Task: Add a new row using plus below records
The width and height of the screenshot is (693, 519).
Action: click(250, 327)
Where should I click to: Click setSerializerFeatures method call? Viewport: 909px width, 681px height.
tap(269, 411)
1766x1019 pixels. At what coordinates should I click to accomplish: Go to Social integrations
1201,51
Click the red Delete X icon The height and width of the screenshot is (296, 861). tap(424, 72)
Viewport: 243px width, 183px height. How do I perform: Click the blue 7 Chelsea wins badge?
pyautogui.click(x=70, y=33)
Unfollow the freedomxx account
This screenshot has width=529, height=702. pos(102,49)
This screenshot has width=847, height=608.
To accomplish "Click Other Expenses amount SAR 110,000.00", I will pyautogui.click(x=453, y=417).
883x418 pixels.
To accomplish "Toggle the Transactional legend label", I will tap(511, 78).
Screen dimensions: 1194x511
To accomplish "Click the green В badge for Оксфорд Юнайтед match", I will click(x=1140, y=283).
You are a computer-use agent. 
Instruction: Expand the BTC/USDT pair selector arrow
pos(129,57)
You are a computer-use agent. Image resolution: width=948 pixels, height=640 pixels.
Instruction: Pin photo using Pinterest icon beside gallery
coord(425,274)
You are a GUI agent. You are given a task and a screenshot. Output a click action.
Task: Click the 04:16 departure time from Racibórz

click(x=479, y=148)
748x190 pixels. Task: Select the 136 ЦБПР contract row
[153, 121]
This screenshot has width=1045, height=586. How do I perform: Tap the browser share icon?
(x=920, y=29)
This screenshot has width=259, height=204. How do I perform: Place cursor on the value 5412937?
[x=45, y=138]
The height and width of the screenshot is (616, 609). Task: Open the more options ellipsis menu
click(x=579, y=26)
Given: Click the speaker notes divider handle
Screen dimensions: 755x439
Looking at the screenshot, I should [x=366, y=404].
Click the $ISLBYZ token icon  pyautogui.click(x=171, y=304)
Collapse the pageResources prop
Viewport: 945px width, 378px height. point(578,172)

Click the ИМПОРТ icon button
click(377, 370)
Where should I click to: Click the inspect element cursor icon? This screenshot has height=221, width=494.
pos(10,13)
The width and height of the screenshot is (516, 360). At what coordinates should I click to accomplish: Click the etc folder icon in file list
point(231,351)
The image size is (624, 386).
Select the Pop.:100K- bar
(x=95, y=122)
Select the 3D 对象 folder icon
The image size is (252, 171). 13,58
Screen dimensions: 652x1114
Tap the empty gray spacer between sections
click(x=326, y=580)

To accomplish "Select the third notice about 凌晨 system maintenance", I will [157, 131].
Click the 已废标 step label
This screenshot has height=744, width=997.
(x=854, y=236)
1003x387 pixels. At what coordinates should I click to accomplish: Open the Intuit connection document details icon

###

To do:
Repeat every record, keeping each word and mark exactly as it is.

Answer for this exercise:
Task: Add a new row using plus below records
The width and height of the screenshot is (693, 519).
Action: click(250, 327)
Where should I click to: Click setSerializerFeatures method call? Viewport: 909px width, 681px height.
tap(269, 411)
1766x1019 pixels. At what coordinates should I click to accomplish: Go to Social integrations
1201,51
Click the red Delete X icon The height and width of the screenshot is (296, 861). tap(424, 72)
Viewport: 243px width, 183px height. How do I perform: Click the blue 7 Chelsea wins badge?
pyautogui.click(x=70, y=33)
Unfollow the freedomxx account
This screenshot has width=529, height=702. pos(102,49)
This screenshot has width=847, height=608.
To accomplish "Click Other Expenses amount SAR 110,000.00", I will pyautogui.click(x=453, y=417).
883x418 pixels.
To accomplish "Toggle the Transactional legend label", I will tap(511, 78).
Screen dimensions: 1194x511
To accomplish "Click the green В badge for Оксфорд Юнайтед match", I will click(x=1140, y=283).
You are a computer-use agent. 
Instruction: Expand the BTC/USDT pair selector arrow
pos(129,57)
You are a computer-use agent. Image resolution: width=948 pixels, height=640 pixels.
Instruction: Pin photo using Pinterest icon beside gallery
coord(425,274)
You are a GUI agent. You are given a task and a screenshot. Output a click action.
Task: Click the 04:16 departure time from Racibórz

click(x=479, y=148)
748x190 pixels. Task: Select the 136 ЦБПР contract row
[153, 121]
This screenshot has width=1045, height=586. How do I perform: Tap the browser share icon?
(x=920, y=29)
This screenshot has width=259, height=204. How do I perform: Place cursor on the value 5412937?
[x=45, y=138]
The height and width of the screenshot is (616, 609). Task: Open the more options ellipsis menu
click(x=579, y=26)
Given: Click the speaker notes divider handle
Screen dimensions: 755x439
Looking at the screenshot, I should [x=366, y=404].
Click the $ISLBYZ token icon  pyautogui.click(x=171, y=304)
Collapse the pageResources prop
Viewport: 945px width, 378px height. point(578,172)

Click the ИМПОРТ icon button
click(377, 370)
Where should I click to: Click the inspect element cursor icon? This screenshot has height=221, width=494.
pos(10,13)
The width and height of the screenshot is (516, 360). At what coordinates should I click to accomplish: Click the etc folder icon in file list
point(231,351)
The image size is (624, 386).
Select the Pop.:100K- bar
(x=95, y=122)
Select the 3D 对象 folder icon
The image size is (252, 171). 13,58
Screen dimensions: 652x1114
Tap the empty gray spacer between sections
click(x=326, y=580)

To accomplish "Select the third notice about 凌晨 system maintenance", I will [157, 131].
Click the 已废标 step label
This screenshot has height=744, width=997.
(x=854, y=236)
1003x387 pixels. At what coordinates should I click to accomplish: Open the Intuit connection document details icon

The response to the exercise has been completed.